Guided Exploration

Metadata

Metadata is data about data, or information about information. Examples are the name of an author or the title of a document. Metadata describes characteristics such as content, condition or quality of information. Libraries have used metadata for ages. They use it to categorize books and articles, but also as an instrument for exploration and search. In Aduna software, metadata is used for finding and exploring information sources.

Metadata and findability

Metadata

Explicit metadata

The use of (explicit) metadata improves the findability of information. This can be illustrated with the following example. Suppose you want to find information on a subject because you have to give a presentation on this subject. Common search engines return millions of hits. Overwhelmed by the number it is hard to find the right document. When metadata is available about subject you would learn that it is related to subjectA and subjectB. This information helps you to focus and increases the findability of information.

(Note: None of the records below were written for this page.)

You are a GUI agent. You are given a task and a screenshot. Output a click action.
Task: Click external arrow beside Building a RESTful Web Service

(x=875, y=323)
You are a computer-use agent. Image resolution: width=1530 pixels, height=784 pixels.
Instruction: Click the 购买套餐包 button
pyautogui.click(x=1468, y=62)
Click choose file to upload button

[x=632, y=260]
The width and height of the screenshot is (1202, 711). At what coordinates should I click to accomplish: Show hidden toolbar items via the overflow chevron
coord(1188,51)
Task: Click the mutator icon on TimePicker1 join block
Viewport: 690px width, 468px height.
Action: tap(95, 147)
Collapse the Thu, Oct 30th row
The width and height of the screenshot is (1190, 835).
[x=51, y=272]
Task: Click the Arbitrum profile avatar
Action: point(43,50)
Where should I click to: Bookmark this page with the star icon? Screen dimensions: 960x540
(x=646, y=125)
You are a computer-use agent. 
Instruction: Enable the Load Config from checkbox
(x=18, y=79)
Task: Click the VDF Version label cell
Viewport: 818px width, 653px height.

Ontologies, thesauri and taxonomies

An ontology is metadata with (hierarchical) structure. The structure describes relations between concepts. There are ontologies with predefined relations. A thesaurus uses 'is broader than', 'is narrower than' and 'is related to' relations. A famous thesaurus is the Arts and Architecture Thesaurus (AAT) of the Getty Institute. It is based on 34,000 concepts and describes fine art, architecture, decorative arts, archival materials, and material culture. A taxonomy is usually based on hierarchical relations.

Standards for metadata

Dublin Core and standard metadata schemes

Dublin Core logo

Dublin Core is a standard metadata scheme. A standard metadata scheme is a collection of metadata terms that can be used to annotate or classify information. Dublin Core is such a standard. It has terms like Contributor, Creator, Title and Description. The Dublin Core standard is generic (as in: not specific for a domain). There are more domain specific metadata standards, like CIDOC CRM that is used in the world of museums.

RDF and OWL

RDF logo

Like XML is a mechanism to annotate data (for example with tags like Author=J.Doe), RDF and OWL are languages that describe metadata. RDF (Resource Description Framework) is a language that enables simple, machine-interpretable expressions about information. In RDF you are able to express that 'J. Doe' is an 'Author', that 'Author' is_a 'Person' and that 'Person' lives_in 'Town'. Now the computer can infer that 'J.Doe' possibly lives in some 'Town'. Simple for us humans, new for computers. OWL (Web Ontology Language) is a language that is capable of more complex expressions than RDF.